■ **Excerpt**:
--- --- ---
Our own Mk3's (which you could consider a rival to the amfleet) glide along with the best ride quality of any World intercity train when they are well maintained. However, they are absolute dogs if they are overdue maintenance. Hunting, wheelflats thundering away, seats and luggage racks creaking away etc


----------



## guest (Oct 10, 2012)

All one need do is look down the tracks on the NEC, then do the same anywhere on a European or Asian high speed line. The American rails look like they were laid by drunken chimps.


----------



## NE933 (Oct 10, 2012)

guest said:


> All one need do is look down the tracks on the NEC, then do the same anywhere on a European or Asian high speed line. The American rails look like they were laid by drunken chimps.


Lol!! Ok, that said, the poor quality tracks weren't always like this. During the original Northeast Corridor Improvement Project circa early 80's, track structures were like holy cathedrals of passenger rail: carefully aligned concrete ties that were evenly spaced, none of them cracked, and long ribbons of welded rails that were joined with other rail properly. Today we have the scourge of the Rocala tie debacle, where entire cracked and pulverized ties combine with unattended drainage issues (check out the swimming pools and mud baths at North Elizabeth, the so poorly done weld of track 1 at Rahway it seems dangerous, and jumping frogs and surrounding ballast in the turnouts at Metuchen) to make for a sad situation. Add to this is two years ago when concrete ties were being replaced in NJ, track laying equipment was parked in Linden on a Saturday. Amtrak should've had continuous shifts of track gangs smoking that machine 24/7 to ensure this crucial artery is fixed up ASAP, not relaxing on the weekend. In the old days workers on the NEC were more serious and higher ups were also serious about observing the tie product with scientist's eyes before making a contract. And the nonsense of reading a text message would be worthy of a hanging.


----------



## Ashley (Dec 11, 2012)

On Acela from DC to NY... It has been bumpy the entire trip. Plus, the Internet signal comes and goes every few minutes... It's actually a miracle I'm able to post this message right now. Come on, Amtrak! I'm rooting for you!


----------



## oulous (Dec 24, 2012)

Baltimore to NYC was brutal. Our laptop screens were shaking so much we couldn't read. Both of us stepped off the train with bad naseau. Without a doubt we are a country in decline.


----------



## ED (Jan 28, 2013)

I am on the Acela now. I found this thread because I googled Acela Bumpy Ride. Its really bumpy in here.


----------



## NS (Jan 28, 2013)

The Acela Express trains ride as rough and bumpy as the original Metroliner EMU's - and they still ride as bad after their conversion to cab cars (they have different trucks than the Amfleets).


----------



## Nyced (Apr 15, 2014)

here we are 3 years later. the ride is awful. shakes and bumpy. don't know if there was a patch that did not shake. working was useless. take a train Europe, what a delight.


----------



## NE933 (Apr 15, 2014)

This will hopefully get corrected as old, wooden tie turnouts are replaced for concrete tie ones.

Also, I noted last week that Track 1 in New Jersey is getting the TLM treatment. In the stretches past Rahway and Linden, the Rocla concrete ties were cracked and, simply smashed to pulverization in some cases. Obvious slow orders and lots of jerking while in motion was the result, but I did observe the track crews and their machinery finally remedying this. Now the trick is to get to all the other areas that need.
--- --- ---
■ **Records shown**:
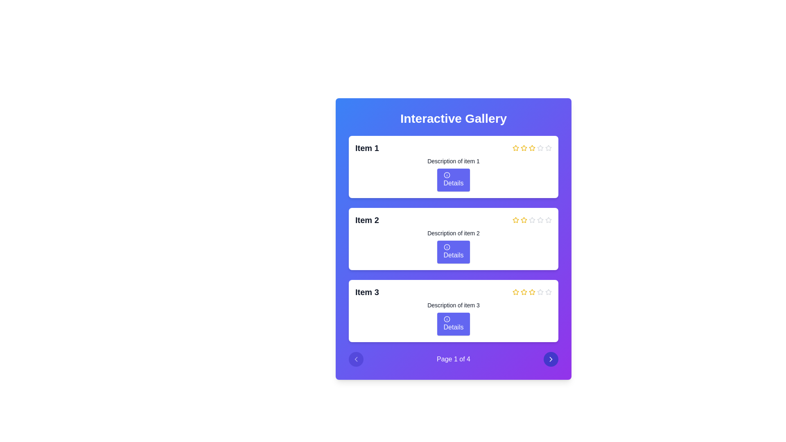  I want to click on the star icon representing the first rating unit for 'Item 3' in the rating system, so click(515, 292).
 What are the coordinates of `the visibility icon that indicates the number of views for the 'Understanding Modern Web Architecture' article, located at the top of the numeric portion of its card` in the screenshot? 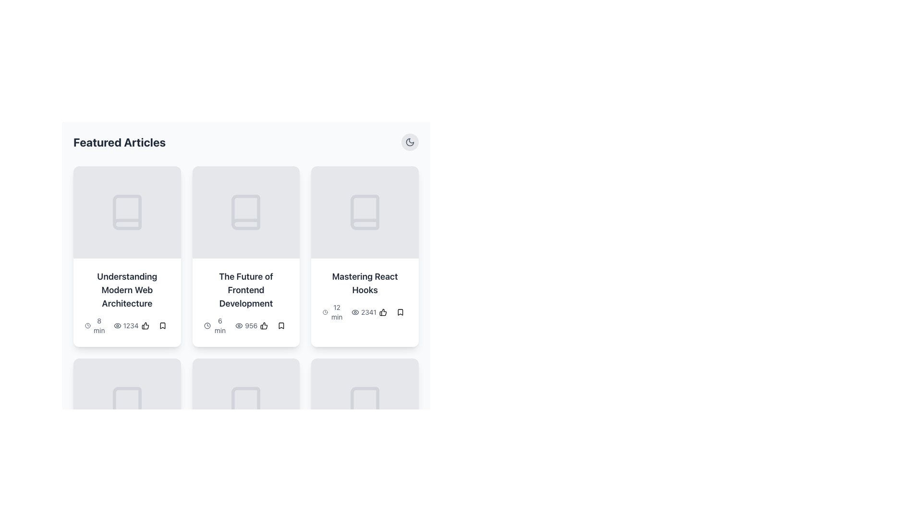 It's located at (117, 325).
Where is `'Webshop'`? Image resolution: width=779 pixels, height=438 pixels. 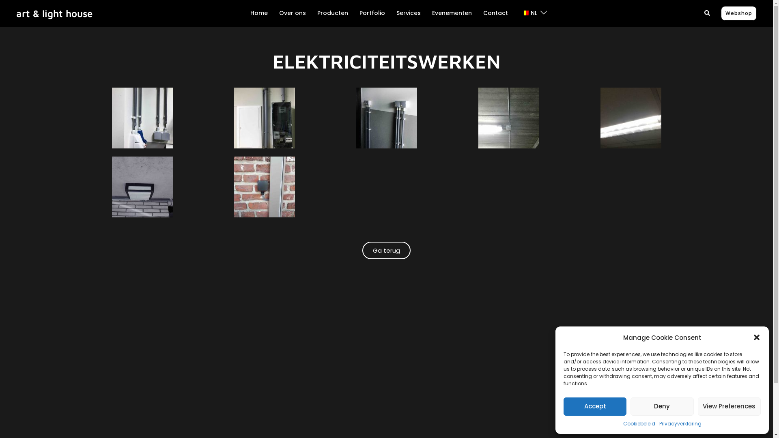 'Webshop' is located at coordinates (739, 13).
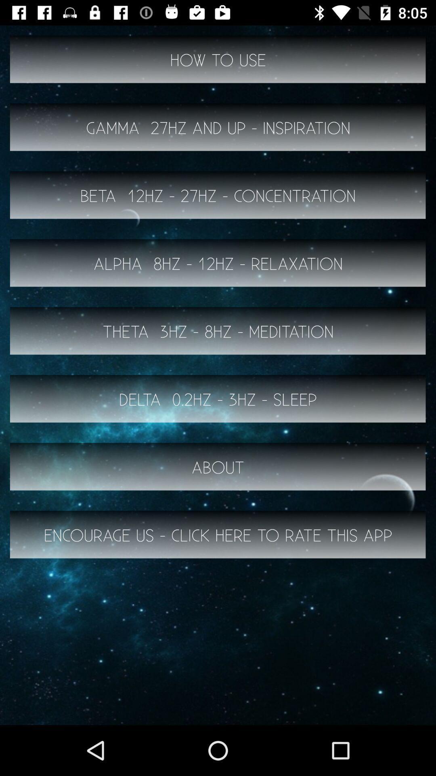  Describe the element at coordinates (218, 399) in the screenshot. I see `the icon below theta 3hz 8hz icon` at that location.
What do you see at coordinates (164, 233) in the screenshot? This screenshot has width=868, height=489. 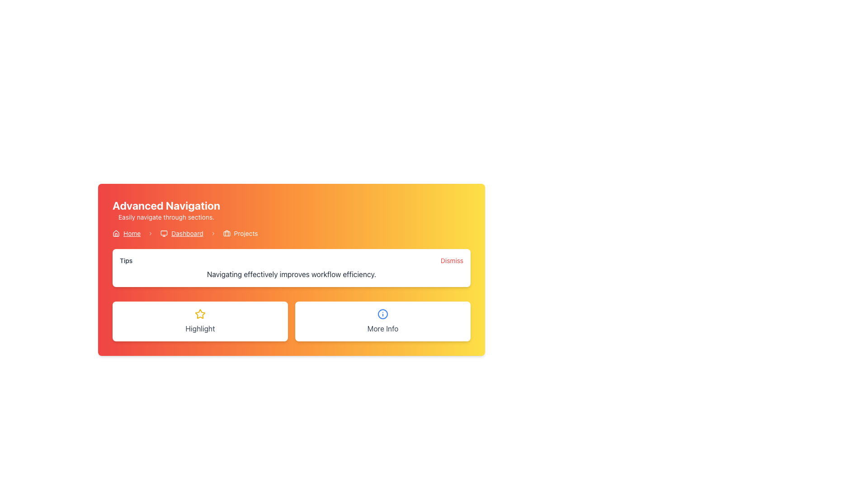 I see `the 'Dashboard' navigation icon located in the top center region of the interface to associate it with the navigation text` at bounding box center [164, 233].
--- --- ---
■ **Goal**:
Condense the forum thread's paragraph that begins "Also, I noted last week" into a short bulleted list that keeps its main facts. Work from the forum thread alone.

■ **Complete response**:
- Track 1 in New Jersey was getting the TLM treatment last week.
- Past Rahway and Linden, the Rocla concrete ties were cracked, and some were pulverized.
- This caused slow orders and a lot of jerking while trains were moving.
- Track crews and their machinery were seen finally fixing the problem.
- The remaining challenge is reaching all the other areas that need the same work.